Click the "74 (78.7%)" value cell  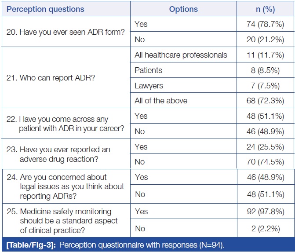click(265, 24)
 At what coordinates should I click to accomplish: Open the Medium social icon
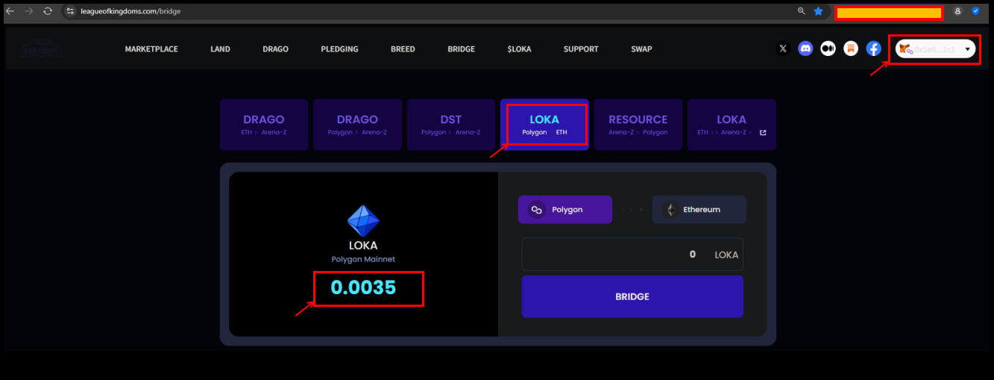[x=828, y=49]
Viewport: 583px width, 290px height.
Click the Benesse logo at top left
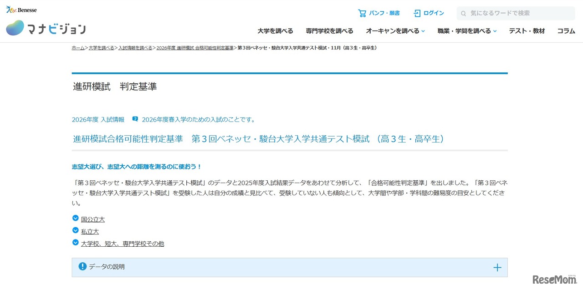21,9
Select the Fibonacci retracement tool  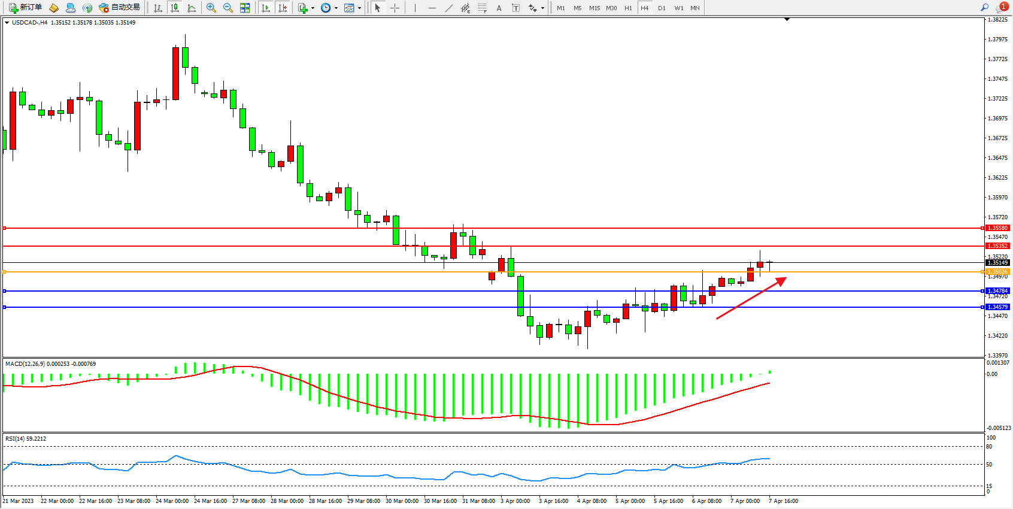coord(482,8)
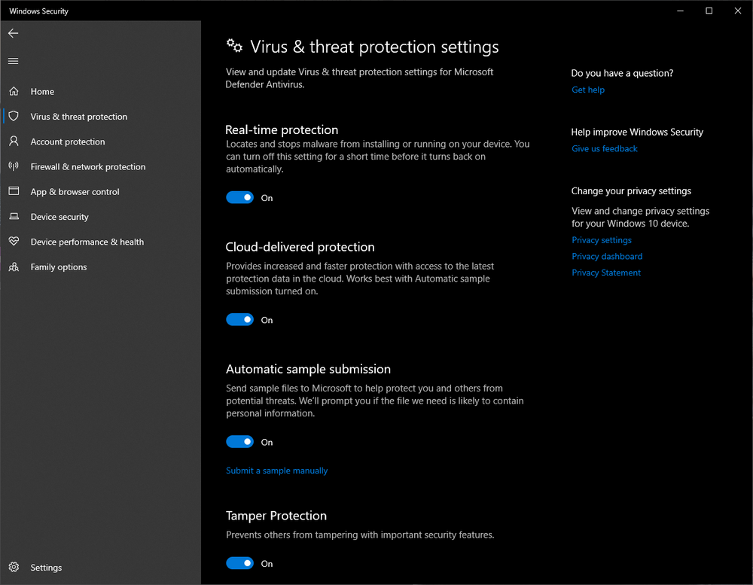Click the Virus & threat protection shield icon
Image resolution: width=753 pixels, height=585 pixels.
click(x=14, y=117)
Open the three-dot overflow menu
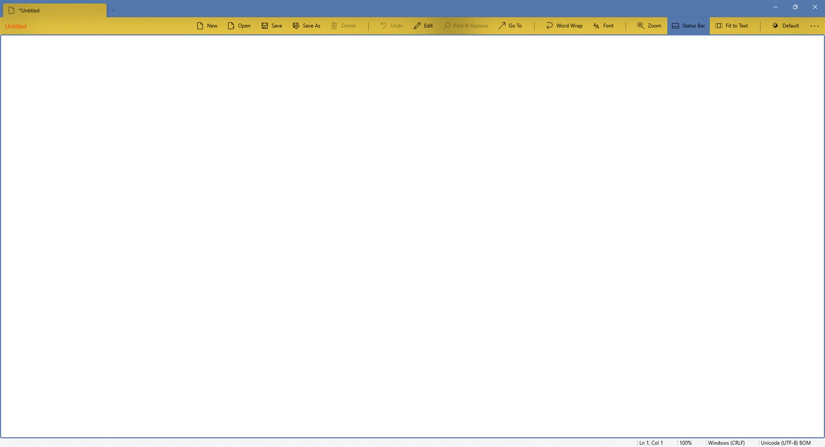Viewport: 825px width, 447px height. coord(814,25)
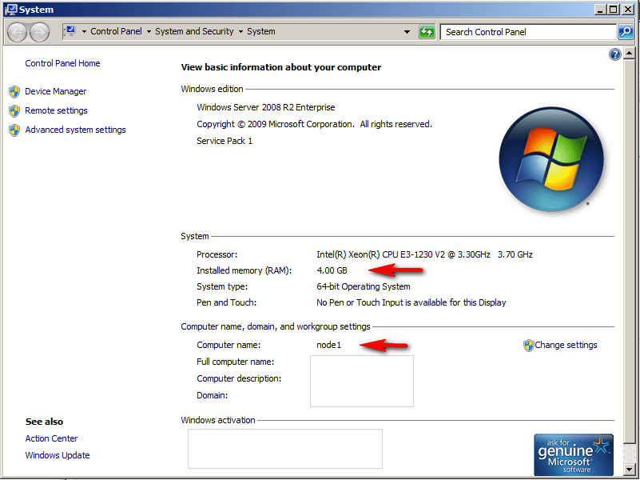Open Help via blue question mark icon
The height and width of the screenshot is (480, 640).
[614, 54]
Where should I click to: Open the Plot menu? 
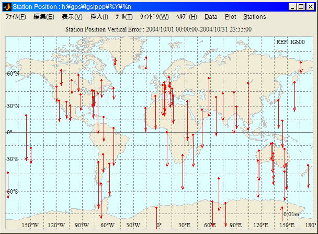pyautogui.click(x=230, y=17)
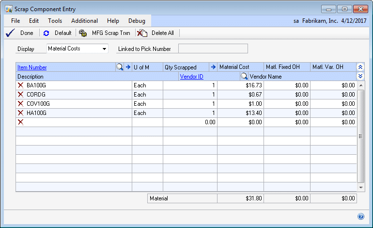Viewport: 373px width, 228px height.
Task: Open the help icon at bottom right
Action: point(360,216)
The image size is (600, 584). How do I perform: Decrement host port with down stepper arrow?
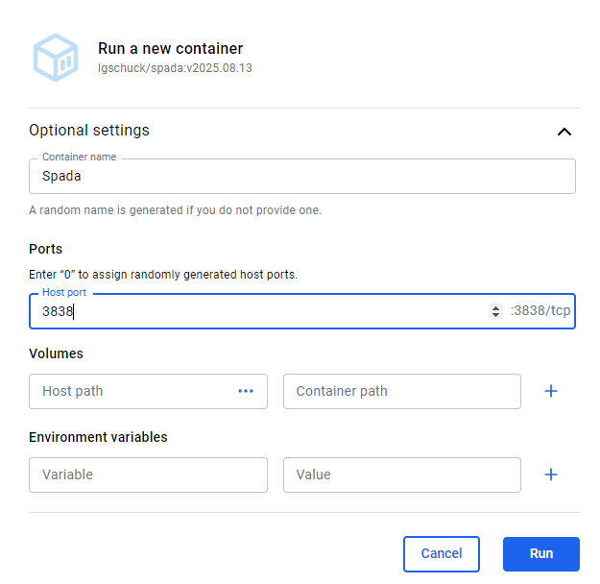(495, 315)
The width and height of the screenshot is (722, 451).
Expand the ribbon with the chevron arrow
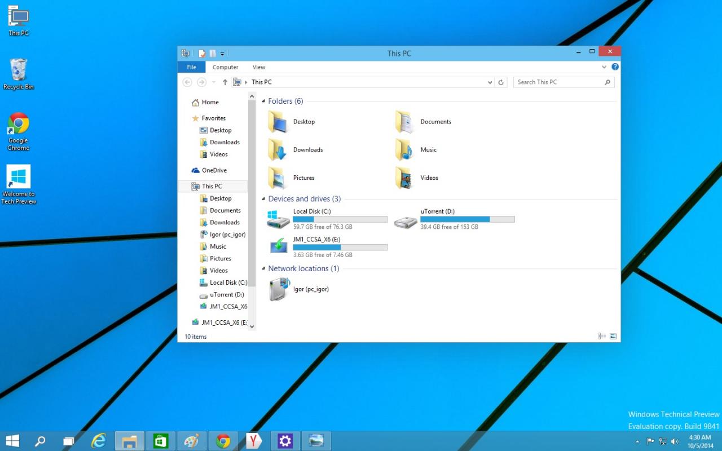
- - -
• What is expected
Using the records above, reproduce exactly the lines from the line containing "The image size" through the last line, with both ends kept and no pictures.

• Result
The image size is (600, 584). How do I perform: Decrement host port with down stepper arrow?
(495, 315)
The width and height of the screenshot is (722, 451).
Expand the ribbon with the chevron arrow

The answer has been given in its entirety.